A late afternoon snack is not something as big as your regular meal, but should be able to satisfy your hunger pang. A fruit salad, smoothie, fruit juice or a fruit yogurt could be your 3 pm snack. As fruits and vegetables are full of minerals and vitamins and are low in calories, they make a great snack. The disadvantage of low calories is that it does not keep your full for long. However, since this is just a snack it’s perfect for the situation.
Dinner by 7 pm
Eating infrequently or irregularly throws your body off balance leading to digestive problems, slowing down your metabolism and accumulation of fat cells.
Dinner should be eaten two to three hours after the late afternoon snack and should be similar to your lunch with brown rice, wheat bread, salads, lean meat, fish and vegetables. For desert eat fruits and replenish yourself with vitamins, minerals and fibre.

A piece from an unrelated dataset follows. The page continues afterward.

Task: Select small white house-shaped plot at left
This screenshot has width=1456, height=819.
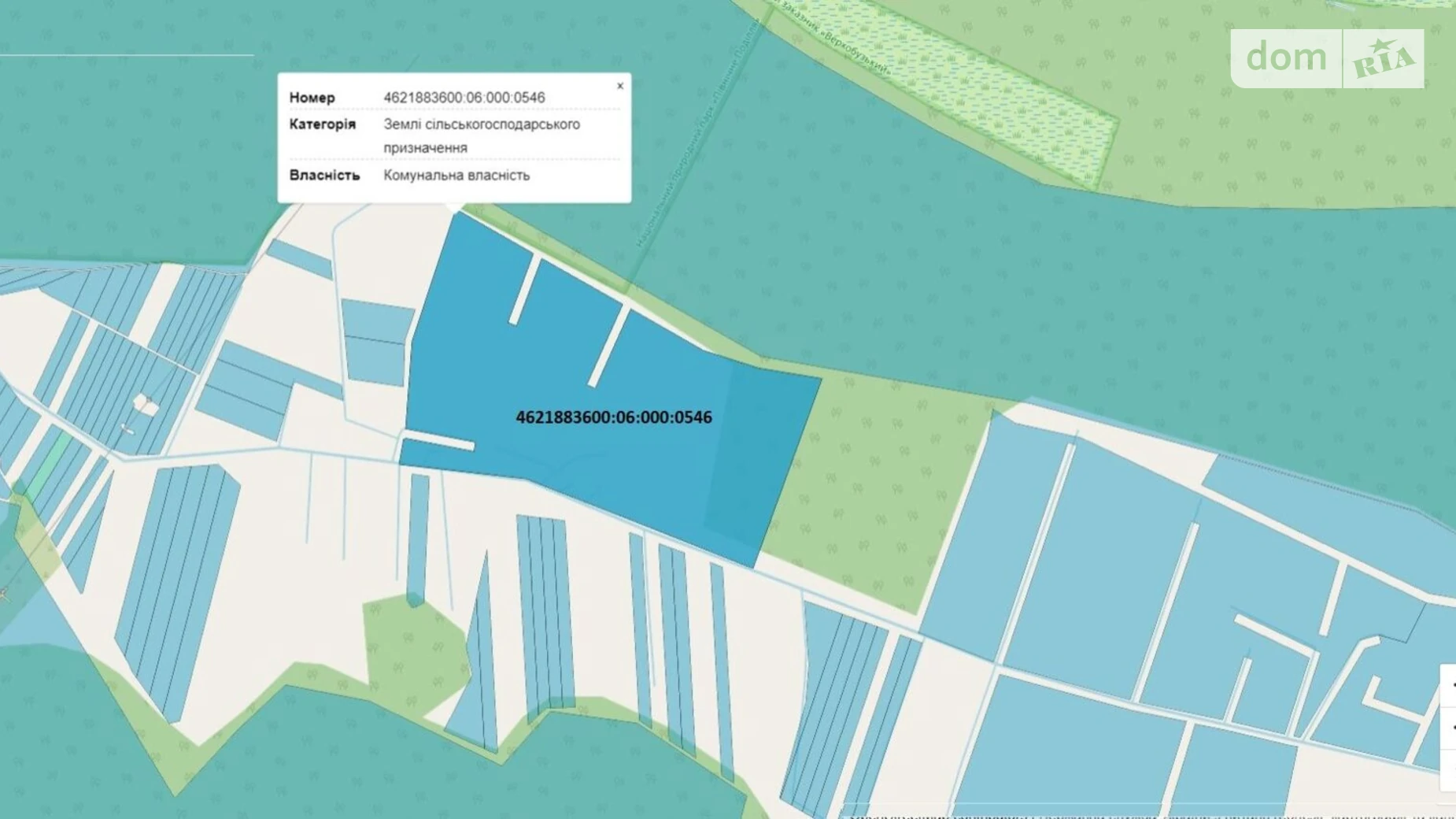Action: coord(144,404)
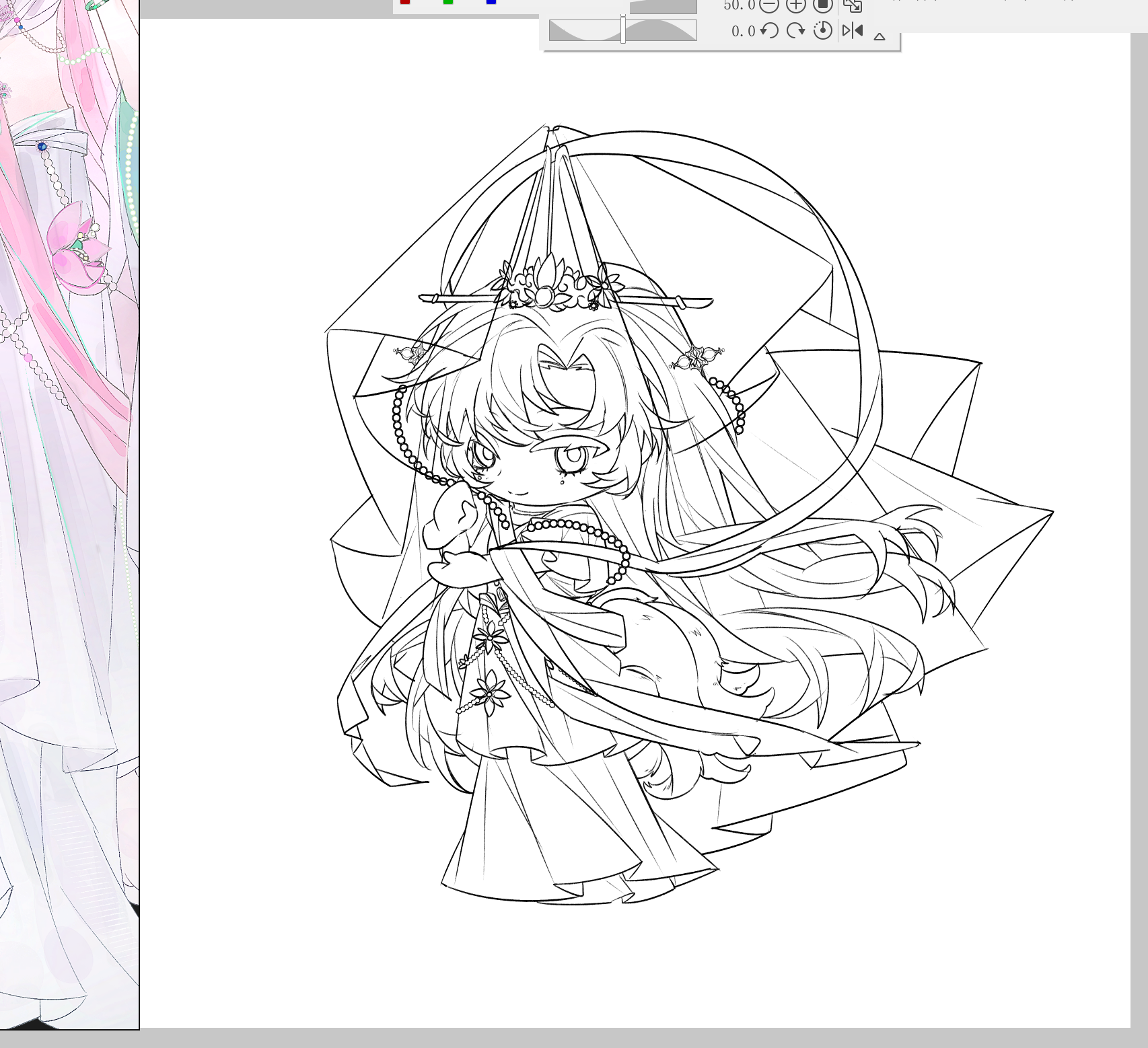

If you are a late night bird and look for a snack, reach out for a fruit instead of the bag of chips and make sure that your last bite is at least one hour before you hit the bed.
Instead of three big meals, eat four or five small meals as your body will find it easier to digest, help you in managing weight, prevent heartburn, control blood sugar levels, keep you active, focused and productive throughout the day.